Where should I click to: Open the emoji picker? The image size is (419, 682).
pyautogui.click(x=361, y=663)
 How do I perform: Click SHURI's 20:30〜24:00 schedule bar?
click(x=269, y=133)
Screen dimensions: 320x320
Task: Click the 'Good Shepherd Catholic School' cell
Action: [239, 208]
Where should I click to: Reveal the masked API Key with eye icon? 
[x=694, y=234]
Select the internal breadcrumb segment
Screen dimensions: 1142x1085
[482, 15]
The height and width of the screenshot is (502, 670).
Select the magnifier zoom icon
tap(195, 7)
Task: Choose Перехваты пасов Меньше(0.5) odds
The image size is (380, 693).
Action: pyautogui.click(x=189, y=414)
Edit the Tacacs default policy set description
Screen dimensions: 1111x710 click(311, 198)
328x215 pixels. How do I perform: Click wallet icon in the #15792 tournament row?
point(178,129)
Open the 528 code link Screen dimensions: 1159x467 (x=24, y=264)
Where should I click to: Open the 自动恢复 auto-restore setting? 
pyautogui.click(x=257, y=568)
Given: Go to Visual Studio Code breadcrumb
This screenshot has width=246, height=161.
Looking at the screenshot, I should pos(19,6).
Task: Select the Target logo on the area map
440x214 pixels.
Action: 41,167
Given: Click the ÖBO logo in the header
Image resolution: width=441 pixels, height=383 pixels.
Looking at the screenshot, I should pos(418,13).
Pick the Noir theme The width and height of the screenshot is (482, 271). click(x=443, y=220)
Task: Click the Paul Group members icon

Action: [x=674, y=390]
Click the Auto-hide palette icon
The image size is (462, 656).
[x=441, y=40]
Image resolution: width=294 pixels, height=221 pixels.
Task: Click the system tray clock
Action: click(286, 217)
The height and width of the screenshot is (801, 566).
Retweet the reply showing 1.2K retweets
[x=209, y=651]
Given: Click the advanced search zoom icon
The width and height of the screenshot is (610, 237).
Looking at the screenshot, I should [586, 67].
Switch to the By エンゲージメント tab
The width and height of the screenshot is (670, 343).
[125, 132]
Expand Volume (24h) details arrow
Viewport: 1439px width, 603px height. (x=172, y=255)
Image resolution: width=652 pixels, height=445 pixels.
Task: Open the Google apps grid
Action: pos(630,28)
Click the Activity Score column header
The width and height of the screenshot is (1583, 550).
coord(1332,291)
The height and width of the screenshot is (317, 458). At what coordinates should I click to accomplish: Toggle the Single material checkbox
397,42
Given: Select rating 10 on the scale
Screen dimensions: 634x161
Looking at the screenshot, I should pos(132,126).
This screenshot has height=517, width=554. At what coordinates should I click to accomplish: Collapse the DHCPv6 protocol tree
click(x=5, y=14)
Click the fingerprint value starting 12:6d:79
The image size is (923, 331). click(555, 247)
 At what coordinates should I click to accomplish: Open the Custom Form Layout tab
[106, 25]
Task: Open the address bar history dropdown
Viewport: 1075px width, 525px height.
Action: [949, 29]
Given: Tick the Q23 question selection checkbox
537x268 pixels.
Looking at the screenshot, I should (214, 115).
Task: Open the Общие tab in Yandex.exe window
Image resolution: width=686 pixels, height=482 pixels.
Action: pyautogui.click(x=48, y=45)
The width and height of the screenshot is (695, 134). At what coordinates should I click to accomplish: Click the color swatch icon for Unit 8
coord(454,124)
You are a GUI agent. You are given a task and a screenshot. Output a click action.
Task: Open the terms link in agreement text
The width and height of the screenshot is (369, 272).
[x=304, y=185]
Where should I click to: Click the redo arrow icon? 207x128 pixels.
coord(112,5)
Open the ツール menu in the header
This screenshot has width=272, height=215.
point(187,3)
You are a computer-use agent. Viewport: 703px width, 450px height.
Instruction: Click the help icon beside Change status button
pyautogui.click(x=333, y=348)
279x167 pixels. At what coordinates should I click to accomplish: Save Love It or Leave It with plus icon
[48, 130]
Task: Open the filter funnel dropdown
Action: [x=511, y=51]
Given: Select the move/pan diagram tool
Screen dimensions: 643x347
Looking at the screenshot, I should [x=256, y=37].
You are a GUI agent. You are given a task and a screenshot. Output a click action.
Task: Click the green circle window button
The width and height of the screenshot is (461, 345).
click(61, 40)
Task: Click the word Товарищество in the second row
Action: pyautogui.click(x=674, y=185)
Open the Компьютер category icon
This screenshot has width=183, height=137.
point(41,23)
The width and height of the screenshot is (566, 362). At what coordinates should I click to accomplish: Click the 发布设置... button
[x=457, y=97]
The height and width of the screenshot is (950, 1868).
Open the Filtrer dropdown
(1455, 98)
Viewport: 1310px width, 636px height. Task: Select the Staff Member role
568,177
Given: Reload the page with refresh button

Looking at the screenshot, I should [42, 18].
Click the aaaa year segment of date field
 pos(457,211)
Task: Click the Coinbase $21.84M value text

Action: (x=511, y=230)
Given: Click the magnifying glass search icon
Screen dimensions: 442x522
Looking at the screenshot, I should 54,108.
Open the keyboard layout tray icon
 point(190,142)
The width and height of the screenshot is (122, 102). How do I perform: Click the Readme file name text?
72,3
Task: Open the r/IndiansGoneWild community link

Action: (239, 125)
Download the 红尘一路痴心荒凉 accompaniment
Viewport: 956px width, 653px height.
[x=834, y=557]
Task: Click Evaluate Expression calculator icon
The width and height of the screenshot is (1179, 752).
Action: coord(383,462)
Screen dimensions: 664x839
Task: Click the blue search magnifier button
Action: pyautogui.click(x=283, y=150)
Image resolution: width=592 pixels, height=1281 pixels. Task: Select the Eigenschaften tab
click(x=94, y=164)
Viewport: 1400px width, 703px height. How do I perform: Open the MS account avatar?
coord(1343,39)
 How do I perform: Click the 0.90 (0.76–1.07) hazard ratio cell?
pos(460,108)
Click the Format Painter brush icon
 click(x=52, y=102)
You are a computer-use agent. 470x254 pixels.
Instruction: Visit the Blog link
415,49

**Directions for this task:** Word for word, print the listing above once more.

**Written solution:**
Where should I click to: Open the emoji picker? The image size is (419, 682).
pyautogui.click(x=361, y=663)
 How do I perform: Click SHURI's 20:30〜24:00 schedule bar?
click(x=269, y=133)
Screen dimensions: 320x320
Task: Click the 'Good Shepherd Catholic School' cell
Action: [239, 208]
Where should I click to: Reveal the masked API Key with eye icon? 
[x=694, y=234]
Select the internal breadcrumb segment
Screen dimensions: 1142x1085
[482, 15]
The height and width of the screenshot is (502, 670).
Select the magnifier zoom icon
tap(195, 7)
Task: Choose Перехваты пасов Меньше(0.5) odds
The image size is (380, 693).
Action: pyautogui.click(x=189, y=414)
Edit the Tacacs default policy set description
Screen dimensions: 1111x710 click(311, 198)
328x215 pixels. How do I perform: Click wallet icon in the #15792 tournament row?
point(178,129)
Open the 528 code link Screen dimensions: 1159x467 (x=24, y=264)
Where should I click to: Open the 自动恢复 auto-restore setting? 
pyautogui.click(x=257, y=568)
Given: Go to Visual Studio Code breadcrumb
This screenshot has width=246, height=161.
Looking at the screenshot, I should pos(19,6).
Task: Select the Target logo on the area map
440x214 pixels.
Action: 41,167
Given: Click the ÖBO logo in the header
Image resolution: width=441 pixels, height=383 pixels.
Looking at the screenshot, I should pos(418,13).
Pick the Noir theme The width and height of the screenshot is (482, 271). click(x=443, y=220)
Task: Click the Paul Group members icon

Action: [x=674, y=390]
Click the Auto-hide palette icon
The image size is (462, 656).
[x=441, y=40]
Image resolution: width=294 pixels, height=221 pixels.
Task: Click the system tray clock
Action: click(286, 217)
The height and width of the screenshot is (801, 566).
Retweet the reply showing 1.2K retweets
[x=209, y=651]
Given: Click the advanced search zoom icon
The width and height of the screenshot is (610, 237).
Looking at the screenshot, I should [586, 67].
Switch to the By エンゲージメント tab
The width and height of the screenshot is (670, 343).
[125, 132]
Expand Volume (24h) details arrow
Viewport: 1439px width, 603px height. (x=172, y=255)
Image resolution: width=652 pixels, height=445 pixels.
Task: Open the Google apps grid
Action: pos(630,28)
Click the Activity Score column header
The width and height of the screenshot is (1583, 550).
coord(1332,291)
The height and width of the screenshot is (317, 458). At what coordinates should I click to accomplish: Toggle the Single material checkbox
397,42
Given: Select rating 10 on the scale
Screen dimensions: 634x161
Looking at the screenshot, I should pos(132,126).
This screenshot has height=517, width=554. At what coordinates should I click to accomplish: Collapse the DHCPv6 protocol tree
click(x=5, y=14)
Click the fingerprint value starting 12:6d:79
The image size is (923, 331). click(555, 247)
 At what coordinates should I click to accomplish: Open the Custom Form Layout tab
[106, 25]
Task: Open the address bar history dropdown
Viewport: 1075px width, 525px height.
Action: [949, 29]
Given: Tick the Q23 question selection checkbox
537x268 pixels.
Looking at the screenshot, I should (214, 115).
Task: Open the Общие tab in Yandex.exe window
Image resolution: width=686 pixels, height=482 pixels.
Action: pyautogui.click(x=48, y=45)
The width and height of the screenshot is (695, 134). At what coordinates should I click to accomplish: Click the color swatch icon for Unit 8
coord(454,124)
You are a GUI agent. You are given a task and a screenshot. Output a click action.
Task: Open the terms link in agreement text
The width and height of the screenshot is (369, 272).
[x=304, y=185]
Where should I click to: Click the redo arrow icon? 207x128 pixels.
coord(112,5)
Open the ツール menu in the header
This screenshot has width=272, height=215.
point(187,3)
You are a computer-use agent. Viewport: 703px width, 450px height.
Instruction: Click the help icon beside Change status button
pyautogui.click(x=333, y=348)
279x167 pixels. At what coordinates should I click to accomplish: Save Love It or Leave It with plus icon
[48, 130]
Task: Open the filter funnel dropdown
Action: [x=511, y=51]
Given: Select the move/pan diagram tool
Screen dimensions: 643x347
Looking at the screenshot, I should [x=256, y=37].
You are a GUI agent. You are given a task and a screenshot. Output a click action.
Task: Click the green circle window button
The width and height of the screenshot is (461, 345).
click(61, 40)
Task: Click the word Товарищество in the second row
Action: pyautogui.click(x=674, y=185)
Open the Компьютер category icon
This screenshot has width=183, height=137.
point(41,23)
The width and height of the screenshot is (566, 362). At what coordinates should I click to accomplish: Click the 发布设置... button
[x=457, y=97]
The height and width of the screenshot is (950, 1868).
Open the Filtrer dropdown
(1455, 98)
Viewport: 1310px width, 636px height. Task: Select the Staff Member role
568,177
Given: Reload the page with refresh button

Looking at the screenshot, I should [42, 18].
Click the aaaa year segment of date field
 pos(457,211)
Task: Click the Coinbase $21.84M value text

Action: (x=511, y=230)
Given: Click the magnifying glass search icon
Screen dimensions: 442x522
Looking at the screenshot, I should 54,108.
Open the keyboard layout tray icon
 point(190,142)
The width and height of the screenshot is (122, 102). How do I perform: Click the Readme file name text?
72,3
Task: Open the r/IndiansGoneWild community link

Action: (239, 125)
Download the 红尘一路痴心荒凉 accompaniment
Viewport: 956px width, 653px height.
[x=834, y=557]
Task: Click Evaluate Expression calculator icon
The width and height of the screenshot is (1179, 752).
Action: coord(383,462)
Screen dimensions: 664x839
Task: Click the blue search magnifier button
Action: pyautogui.click(x=283, y=150)
Image resolution: width=592 pixels, height=1281 pixels. Task: Select the Eigenschaften tab
click(x=94, y=164)
Viewport: 1400px width, 703px height. How do I perform: Open the MS account avatar?
coord(1343,39)
 How do I perform: Click the 0.90 (0.76–1.07) hazard ratio cell?
pos(460,108)
Click the Format Painter brush icon
 click(x=52, y=102)
You are a computer-use agent. 470x254 pixels.
Instruction: Visit the Blog link
415,49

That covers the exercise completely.